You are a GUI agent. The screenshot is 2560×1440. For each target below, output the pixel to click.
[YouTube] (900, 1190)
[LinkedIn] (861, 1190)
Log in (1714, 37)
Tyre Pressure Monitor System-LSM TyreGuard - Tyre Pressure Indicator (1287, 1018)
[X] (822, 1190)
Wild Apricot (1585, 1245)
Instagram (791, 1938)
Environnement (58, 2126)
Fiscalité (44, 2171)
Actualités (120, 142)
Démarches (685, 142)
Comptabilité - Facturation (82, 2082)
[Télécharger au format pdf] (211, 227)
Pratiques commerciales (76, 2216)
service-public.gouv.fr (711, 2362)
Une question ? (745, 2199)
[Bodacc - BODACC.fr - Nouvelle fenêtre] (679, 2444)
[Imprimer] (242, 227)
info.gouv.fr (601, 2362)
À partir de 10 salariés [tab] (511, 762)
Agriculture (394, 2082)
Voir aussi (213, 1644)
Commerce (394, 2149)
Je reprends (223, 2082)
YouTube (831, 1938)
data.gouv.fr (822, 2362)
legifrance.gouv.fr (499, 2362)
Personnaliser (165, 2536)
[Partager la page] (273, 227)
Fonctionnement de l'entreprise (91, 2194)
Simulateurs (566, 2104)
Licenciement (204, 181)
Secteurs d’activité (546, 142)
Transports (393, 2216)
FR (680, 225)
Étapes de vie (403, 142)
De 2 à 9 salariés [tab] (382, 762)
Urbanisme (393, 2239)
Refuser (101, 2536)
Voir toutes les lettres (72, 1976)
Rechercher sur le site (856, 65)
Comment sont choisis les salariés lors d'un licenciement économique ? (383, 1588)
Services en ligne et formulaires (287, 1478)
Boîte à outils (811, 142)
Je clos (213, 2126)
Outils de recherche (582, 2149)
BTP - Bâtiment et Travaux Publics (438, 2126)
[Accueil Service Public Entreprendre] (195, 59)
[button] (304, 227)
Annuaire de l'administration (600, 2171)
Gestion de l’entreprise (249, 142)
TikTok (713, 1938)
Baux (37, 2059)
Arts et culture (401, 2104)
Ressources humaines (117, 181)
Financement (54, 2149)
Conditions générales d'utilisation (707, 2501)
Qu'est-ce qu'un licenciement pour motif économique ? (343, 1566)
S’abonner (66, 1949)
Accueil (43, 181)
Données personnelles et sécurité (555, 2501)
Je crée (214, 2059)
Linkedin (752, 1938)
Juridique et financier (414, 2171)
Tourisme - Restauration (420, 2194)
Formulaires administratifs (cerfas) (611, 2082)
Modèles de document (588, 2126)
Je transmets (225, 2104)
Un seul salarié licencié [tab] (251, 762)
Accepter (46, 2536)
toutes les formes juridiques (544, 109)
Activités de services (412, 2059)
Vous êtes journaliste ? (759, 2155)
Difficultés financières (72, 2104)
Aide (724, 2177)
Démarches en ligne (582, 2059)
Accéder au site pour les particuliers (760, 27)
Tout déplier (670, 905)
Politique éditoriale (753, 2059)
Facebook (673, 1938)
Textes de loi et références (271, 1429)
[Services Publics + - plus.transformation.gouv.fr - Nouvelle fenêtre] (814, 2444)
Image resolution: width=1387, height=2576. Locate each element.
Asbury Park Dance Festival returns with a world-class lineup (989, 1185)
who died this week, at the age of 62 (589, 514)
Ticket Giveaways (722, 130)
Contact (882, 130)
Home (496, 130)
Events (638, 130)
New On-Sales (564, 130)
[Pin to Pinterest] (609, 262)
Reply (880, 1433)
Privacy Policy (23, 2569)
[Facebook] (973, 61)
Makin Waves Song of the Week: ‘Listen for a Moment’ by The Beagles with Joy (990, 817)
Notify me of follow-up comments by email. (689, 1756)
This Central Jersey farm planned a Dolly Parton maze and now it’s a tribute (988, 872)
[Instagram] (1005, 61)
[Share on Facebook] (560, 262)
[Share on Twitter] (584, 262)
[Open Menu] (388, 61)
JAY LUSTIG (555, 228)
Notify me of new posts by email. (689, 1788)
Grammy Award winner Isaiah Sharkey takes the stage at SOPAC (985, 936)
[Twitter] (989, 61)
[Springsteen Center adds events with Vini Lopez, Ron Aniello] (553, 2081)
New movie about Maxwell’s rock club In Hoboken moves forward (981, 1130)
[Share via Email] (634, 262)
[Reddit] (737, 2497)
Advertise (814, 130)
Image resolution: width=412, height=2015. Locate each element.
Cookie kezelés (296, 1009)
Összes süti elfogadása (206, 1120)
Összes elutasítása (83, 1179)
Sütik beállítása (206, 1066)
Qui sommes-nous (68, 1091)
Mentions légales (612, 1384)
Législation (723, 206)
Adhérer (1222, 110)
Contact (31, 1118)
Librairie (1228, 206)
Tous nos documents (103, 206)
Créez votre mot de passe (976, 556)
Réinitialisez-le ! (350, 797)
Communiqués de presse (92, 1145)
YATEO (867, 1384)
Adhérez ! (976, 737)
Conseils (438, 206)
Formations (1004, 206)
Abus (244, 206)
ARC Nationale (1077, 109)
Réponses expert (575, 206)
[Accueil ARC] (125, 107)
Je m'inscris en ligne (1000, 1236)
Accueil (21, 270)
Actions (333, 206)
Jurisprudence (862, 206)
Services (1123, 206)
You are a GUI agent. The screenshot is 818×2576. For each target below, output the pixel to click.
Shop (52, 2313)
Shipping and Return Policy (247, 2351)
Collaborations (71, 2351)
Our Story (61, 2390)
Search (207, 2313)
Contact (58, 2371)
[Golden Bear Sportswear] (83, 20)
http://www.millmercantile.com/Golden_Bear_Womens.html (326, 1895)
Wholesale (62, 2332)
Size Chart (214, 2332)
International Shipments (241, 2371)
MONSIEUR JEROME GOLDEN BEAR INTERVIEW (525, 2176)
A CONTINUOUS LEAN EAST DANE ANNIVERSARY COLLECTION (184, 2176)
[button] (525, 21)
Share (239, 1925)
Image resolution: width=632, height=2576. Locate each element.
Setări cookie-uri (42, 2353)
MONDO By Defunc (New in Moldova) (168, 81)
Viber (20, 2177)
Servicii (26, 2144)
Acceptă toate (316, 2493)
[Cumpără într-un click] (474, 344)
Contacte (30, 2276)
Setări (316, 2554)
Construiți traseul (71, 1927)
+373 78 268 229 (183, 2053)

DESCRIPTION OF THE TASK:
Check each line above for the string "salariés" and copy every line that has it.

OUTPUT:
À partir de 10 salariés [tab] (511, 762)
De 2 à 9 salariés [tab] (382, 762)
Comment sont choisis les salariés lors d'un licenciement économique ? (383, 1588)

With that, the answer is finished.